## Data records
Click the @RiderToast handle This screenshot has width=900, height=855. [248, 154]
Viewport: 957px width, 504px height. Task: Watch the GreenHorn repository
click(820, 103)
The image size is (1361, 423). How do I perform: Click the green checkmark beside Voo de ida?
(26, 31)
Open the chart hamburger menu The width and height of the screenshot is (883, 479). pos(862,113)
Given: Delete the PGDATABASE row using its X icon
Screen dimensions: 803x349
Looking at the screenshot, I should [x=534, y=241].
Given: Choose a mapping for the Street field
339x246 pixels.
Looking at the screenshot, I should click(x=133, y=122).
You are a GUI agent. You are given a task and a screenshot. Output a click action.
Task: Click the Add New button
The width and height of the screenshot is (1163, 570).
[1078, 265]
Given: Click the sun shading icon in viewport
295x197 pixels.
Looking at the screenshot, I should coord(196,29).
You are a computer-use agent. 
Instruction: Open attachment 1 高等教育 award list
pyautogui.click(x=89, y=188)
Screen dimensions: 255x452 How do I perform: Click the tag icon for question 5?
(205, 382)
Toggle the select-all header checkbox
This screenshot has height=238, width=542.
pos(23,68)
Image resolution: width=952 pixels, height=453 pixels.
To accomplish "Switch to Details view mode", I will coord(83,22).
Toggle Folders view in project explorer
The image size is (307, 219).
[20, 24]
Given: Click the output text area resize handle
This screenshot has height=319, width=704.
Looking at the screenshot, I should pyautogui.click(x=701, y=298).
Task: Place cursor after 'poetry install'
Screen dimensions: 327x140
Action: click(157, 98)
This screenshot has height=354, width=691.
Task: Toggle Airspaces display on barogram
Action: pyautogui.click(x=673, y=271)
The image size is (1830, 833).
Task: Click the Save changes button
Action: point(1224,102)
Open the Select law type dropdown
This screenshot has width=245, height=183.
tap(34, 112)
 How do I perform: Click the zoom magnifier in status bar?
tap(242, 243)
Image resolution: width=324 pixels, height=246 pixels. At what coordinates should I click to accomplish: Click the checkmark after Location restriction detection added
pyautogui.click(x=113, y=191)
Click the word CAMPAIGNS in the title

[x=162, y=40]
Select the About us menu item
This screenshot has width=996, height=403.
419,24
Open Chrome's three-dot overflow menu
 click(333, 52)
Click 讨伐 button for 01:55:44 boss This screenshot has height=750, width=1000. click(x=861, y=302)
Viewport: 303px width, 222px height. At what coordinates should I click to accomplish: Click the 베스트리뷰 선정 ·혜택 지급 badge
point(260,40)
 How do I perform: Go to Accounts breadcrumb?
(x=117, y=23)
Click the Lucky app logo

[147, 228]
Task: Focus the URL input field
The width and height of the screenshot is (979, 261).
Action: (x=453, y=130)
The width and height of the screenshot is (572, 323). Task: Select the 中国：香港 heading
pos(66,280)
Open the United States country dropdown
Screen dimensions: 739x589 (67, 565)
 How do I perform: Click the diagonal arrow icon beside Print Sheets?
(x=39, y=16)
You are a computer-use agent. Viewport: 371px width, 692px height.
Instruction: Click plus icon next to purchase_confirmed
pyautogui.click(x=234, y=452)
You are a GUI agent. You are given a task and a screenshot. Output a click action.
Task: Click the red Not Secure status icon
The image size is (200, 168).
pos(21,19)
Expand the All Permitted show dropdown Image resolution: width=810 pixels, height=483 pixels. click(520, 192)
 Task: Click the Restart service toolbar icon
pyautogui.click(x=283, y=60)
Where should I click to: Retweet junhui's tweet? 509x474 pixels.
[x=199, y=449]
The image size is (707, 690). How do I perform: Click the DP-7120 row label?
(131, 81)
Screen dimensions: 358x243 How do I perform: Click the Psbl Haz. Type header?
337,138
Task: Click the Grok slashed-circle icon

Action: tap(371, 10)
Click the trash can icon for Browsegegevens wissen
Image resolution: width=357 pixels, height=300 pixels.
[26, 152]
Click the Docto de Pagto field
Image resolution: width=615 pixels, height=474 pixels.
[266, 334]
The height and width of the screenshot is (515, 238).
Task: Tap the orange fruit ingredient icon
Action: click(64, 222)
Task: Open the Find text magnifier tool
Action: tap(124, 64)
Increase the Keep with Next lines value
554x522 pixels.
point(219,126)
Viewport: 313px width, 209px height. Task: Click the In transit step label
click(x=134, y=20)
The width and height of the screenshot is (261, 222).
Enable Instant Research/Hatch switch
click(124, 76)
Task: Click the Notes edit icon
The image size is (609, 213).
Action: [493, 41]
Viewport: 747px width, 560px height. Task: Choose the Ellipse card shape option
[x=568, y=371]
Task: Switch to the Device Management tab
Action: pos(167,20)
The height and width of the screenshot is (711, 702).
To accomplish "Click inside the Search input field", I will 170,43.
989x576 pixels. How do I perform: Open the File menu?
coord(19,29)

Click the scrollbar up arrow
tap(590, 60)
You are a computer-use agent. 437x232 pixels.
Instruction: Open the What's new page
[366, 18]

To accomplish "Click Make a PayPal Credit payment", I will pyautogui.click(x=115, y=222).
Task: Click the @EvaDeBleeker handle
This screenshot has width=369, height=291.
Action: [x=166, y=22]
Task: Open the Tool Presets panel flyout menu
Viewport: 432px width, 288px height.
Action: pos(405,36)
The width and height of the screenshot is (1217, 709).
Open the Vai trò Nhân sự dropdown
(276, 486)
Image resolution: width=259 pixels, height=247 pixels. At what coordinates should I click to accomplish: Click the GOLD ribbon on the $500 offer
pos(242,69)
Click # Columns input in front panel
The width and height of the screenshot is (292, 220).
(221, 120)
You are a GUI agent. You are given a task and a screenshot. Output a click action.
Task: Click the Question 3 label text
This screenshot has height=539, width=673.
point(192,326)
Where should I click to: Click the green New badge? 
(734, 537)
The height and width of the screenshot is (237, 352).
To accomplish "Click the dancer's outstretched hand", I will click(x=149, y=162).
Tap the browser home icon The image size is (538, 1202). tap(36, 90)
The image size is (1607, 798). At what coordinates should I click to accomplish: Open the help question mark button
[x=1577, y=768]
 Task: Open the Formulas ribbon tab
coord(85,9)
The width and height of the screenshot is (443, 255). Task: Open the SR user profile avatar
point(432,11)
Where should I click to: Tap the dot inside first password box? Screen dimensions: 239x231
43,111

## Work order
Retype the whole listing above exactly.

## Output for this task
Click the @RiderToast handle This screenshot has width=900, height=855. [248, 154]
Viewport: 957px width, 504px height. Task: Watch the GreenHorn repository
click(820, 103)
The image size is (1361, 423). How do I perform: Click the green checkmark beside Voo de ida?
(26, 31)
Open the chart hamburger menu The width and height of the screenshot is (883, 479). pos(862,113)
Given: Delete the PGDATABASE row using its X icon
Screen dimensions: 803x349
Looking at the screenshot, I should [x=534, y=241].
Given: Choose a mapping for the Street field
339x246 pixels.
Looking at the screenshot, I should click(x=133, y=122).
You are a GUI agent. You are given a task and a screenshot. Output a click action.
Task: Click the Add New button
The width and height of the screenshot is (1163, 570).
[1078, 265]
Given: Click the sun shading icon in viewport
295x197 pixels.
Looking at the screenshot, I should coord(196,29).
You are a computer-use agent. 
Instruction: Open attachment 1 高等教育 award list
pyautogui.click(x=89, y=188)
Screen dimensions: 255x452 How do I perform: Click the tag icon for question 5?
(205, 382)
Toggle the select-all header checkbox
This screenshot has height=238, width=542.
pos(23,68)
Image resolution: width=952 pixels, height=453 pixels.
To accomplish "Switch to Details view mode", I will coord(83,22).
Toggle Folders view in project explorer
The image size is (307, 219).
[20, 24]
Given: Click the output text area resize handle
This screenshot has height=319, width=704.
Looking at the screenshot, I should pyautogui.click(x=701, y=298).
Task: Place cursor after 'poetry install'
Screen dimensions: 327x140
Action: click(157, 98)
This screenshot has height=354, width=691.
Task: Toggle Airspaces display on barogram
Action: pyautogui.click(x=673, y=271)
The image size is (1830, 833).
Task: Click the Save changes button
Action: point(1224,102)
Open the Select law type dropdown
This screenshot has width=245, height=183.
tap(34, 112)
 How do I perform: Click the zoom magnifier in status bar?
tap(242, 243)
Image resolution: width=324 pixels, height=246 pixels. At what coordinates should I click to accomplish: Click the checkmark after Location restriction detection added
pyautogui.click(x=113, y=191)
Click the word CAMPAIGNS in the title

[x=162, y=40]
Select the About us menu item
This screenshot has width=996, height=403.
419,24
Open Chrome's three-dot overflow menu
 click(333, 52)
Click 讨伐 button for 01:55:44 boss This screenshot has height=750, width=1000. click(x=861, y=302)
Viewport: 303px width, 222px height. At what coordinates should I click to accomplish: Click the 베스트리뷰 선정 ·혜택 지급 badge
point(260,40)
 How do I perform: Go to Accounts breadcrumb?
(x=117, y=23)
Click the Lucky app logo

[147, 228]
Task: Focus the URL input field
The width and height of the screenshot is (979, 261).
Action: (x=453, y=130)
The width and height of the screenshot is (572, 323). Task: Select the 中国：香港 heading
pos(66,280)
Open the United States country dropdown
Screen dimensions: 739x589 (67, 565)
 How do I perform: Click the diagonal arrow icon beside Print Sheets?
(x=39, y=16)
You are a computer-use agent. Viewport: 371px width, 692px height.
Instruction: Click plus icon next to purchase_confirmed
pyautogui.click(x=234, y=452)
You are a GUI agent. You are given a task and a screenshot. Output a click action.
Task: Click the red Not Secure status icon
The image size is (200, 168).
pos(21,19)
Expand the All Permitted show dropdown Image resolution: width=810 pixels, height=483 pixels. click(520, 192)
 Task: Click the Restart service toolbar icon
pyautogui.click(x=283, y=60)
Where should I click to: Retweet junhui's tweet? 509x474 pixels.
[x=199, y=449]
The image size is (707, 690). How do I perform: Click the DP-7120 row label?
(131, 81)
Screen dimensions: 358x243 How do I perform: Click the Psbl Haz. Type header?
337,138
Task: Click the Grok slashed-circle icon

Action: tap(371, 10)
Click the trash can icon for Browsegegevens wissen
Image resolution: width=357 pixels, height=300 pixels.
[26, 152]
Click the Docto de Pagto field
Image resolution: width=615 pixels, height=474 pixels.
[266, 334]
The height and width of the screenshot is (515, 238).
Task: Tap the orange fruit ingredient icon
Action: click(64, 222)
Task: Open the Find text magnifier tool
Action: tap(124, 64)
Increase the Keep with Next lines value
554x522 pixels.
point(219,126)
Viewport: 313px width, 209px height. Task: Click the In transit step label
click(x=134, y=20)
The width and height of the screenshot is (261, 222).
Enable Instant Research/Hatch switch
click(124, 76)
Task: Click the Notes edit icon
The image size is (609, 213).
Action: [493, 41]
Viewport: 747px width, 560px height. Task: Choose the Ellipse card shape option
[x=568, y=371]
Task: Switch to the Device Management tab
Action: pos(167,20)
The height and width of the screenshot is (711, 702).
To accomplish "Click inside the Search input field", I will 170,43.
989x576 pixels. How do I perform: Open the File menu?
coord(19,29)

Click the scrollbar up arrow
tap(590, 60)
You are a computer-use agent. 437x232 pixels.
Instruction: Open the What's new page
[366, 18]

To accomplish "Click Make a PayPal Credit payment", I will pyautogui.click(x=115, y=222).
Task: Click the @EvaDeBleeker handle
This screenshot has width=369, height=291.
Action: [x=166, y=22]
Task: Open the Tool Presets panel flyout menu
Viewport: 432px width, 288px height.
Action: pos(405,36)
The width and height of the screenshot is (1217, 709).
Open the Vai trò Nhân sự dropdown
(276, 486)
Image resolution: width=259 pixels, height=247 pixels. At what coordinates should I click to accomplish: Click the GOLD ribbon on the $500 offer
pos(242,69)
Click # Columns input in front panel
The width and height of the screenshot is (292, 220).
(221, 120)
You are a GUI agent. You are given a task and a screenshot. Output a click action.
Task: Click the Question 3 label text
This screenshot has height=539, width=673.
point(192,326)
Where should I click to: Click the green New badge? 
(734, 537)
The height and width of the screenshot is (237, 352).
To accomplish "Click the dancer's outstretched hand", I will click(x=149, y=162).
Tap the browser home icon The image size is (538, 1202). tap(36, 90)
The image size is (1607, 798). At what coordinates should I click to accomplish: Open the help question mark button
[x=1577, y=768]
 Task: Open the Formulas ribbon tab
coord(85,9)
The width and height of the screenshot is (443, 255). Task: Open the SR user profile avatar
point(432,11)
Where should I click to: Tap the dot inside first password box? Screen dimensions: 239x231
43,111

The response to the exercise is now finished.